As the first test to discover the potential impact on humans, the research team performed macrophage marker clustering on 489 human glioblastoma samples from Cancer Genome Atlas. Macrophages (201), medium macrophages (153), and low macrophages (135) were collected from 3 groups of cases. This model combines tumor-associated macrophages and glioblastoma mice and a patient’s The blood source list compares and analyzes the spheroids to determine eight genes related to the infiltration of macrophages in the patient. Among them, SPP1 is the most expressed gene.
The mutation or deletion of PTEN in the high macrophage group is more frequent than that in the low macrophage group, the expression of YAP1 and LOX is high and the survival rate is low.
LOX and SPP1 are new targets for PTEN-deficient neuroblastoma
DePinho pointed out that the most targeted components in this pathway are LOX and SPP1, and drugs for these two genes are currently being developed.
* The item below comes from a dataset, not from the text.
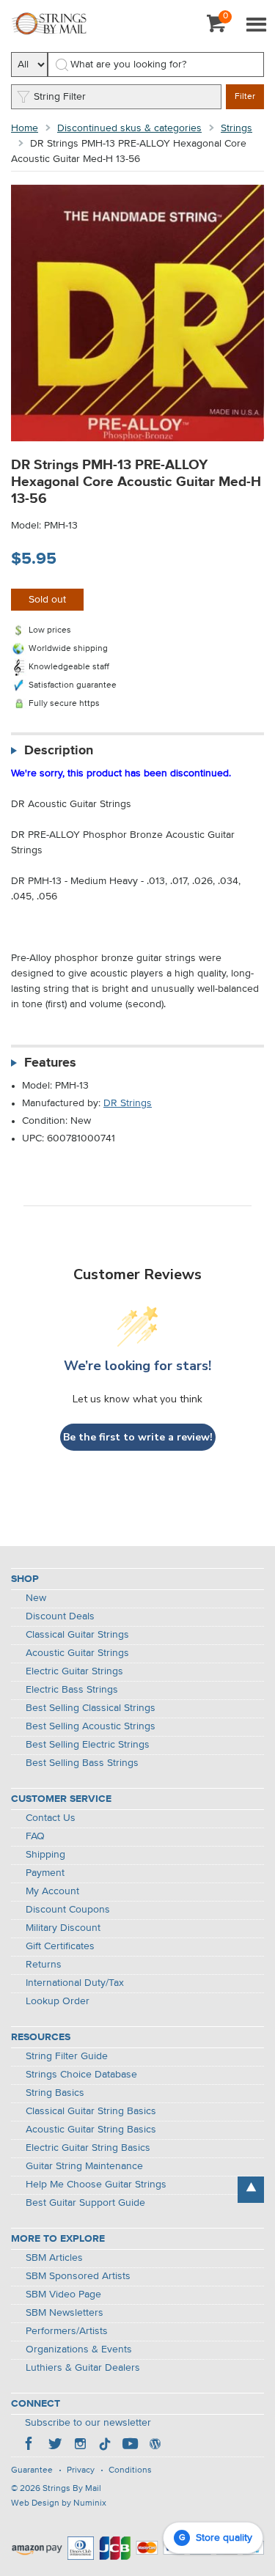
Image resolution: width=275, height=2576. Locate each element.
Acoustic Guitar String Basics (91, 2129)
DePinho said: "The results of the research conducted in mice are convincing, and related studies on human glioblastoma provide a way to test this method in clinical practice in patients with recurrent glioblastoma. Further confidence."
He said that it is very important to recruit only patients with PTEN-deficient tumors because their research shows that LOX inhibition is not effective in PTEN wild-type tumors.